The team is waiting to implement wireless sensor networks with the aim of real-time monitoring of
tiger movements. Alongside this mapping, data acquisition, GIS modelling along with field data collection and validation will help landscape the tiger's habitat.
It will cover 17 states and conservation units including Shivalik-Terai covering Uttaranchal, UP, Bihar, West Bengal and Nepal, Sunderbans and other conservation units in the north east, central India and the east and west Ghat.
Satellite data and classification information will help identify vegetation, map the land's contour, villages, roads, drainage and soil alongside agriculture requirements, the human population, livestock and meterological conditions to monitor risks and characteristics.

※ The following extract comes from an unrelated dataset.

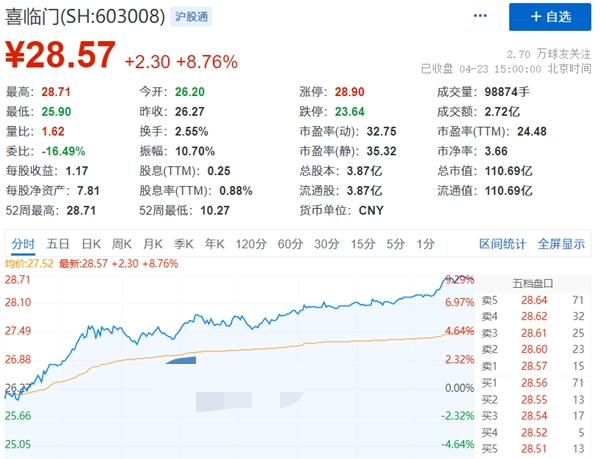The height and width of the screenshot is (459, 600).
Task: Select the 月K monthly chart tab
Action: (x=152, y=243)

Technology is also targeting poachers through DNA analysis and wider communication is being used to target crime.
PR Sinha of the Wildlife Institute of India describes these as "landmark developments in integrating technology with mainstream conservation".
Campaigners are calling for a "preservationist" approach, bringing together different sectors and government departments as the habitat of the tiger cannot be viewed in isolation. In raising the profile of an ecological connectivity between the tiger and the indigenous human populations that share its habitat have to work together and both survive.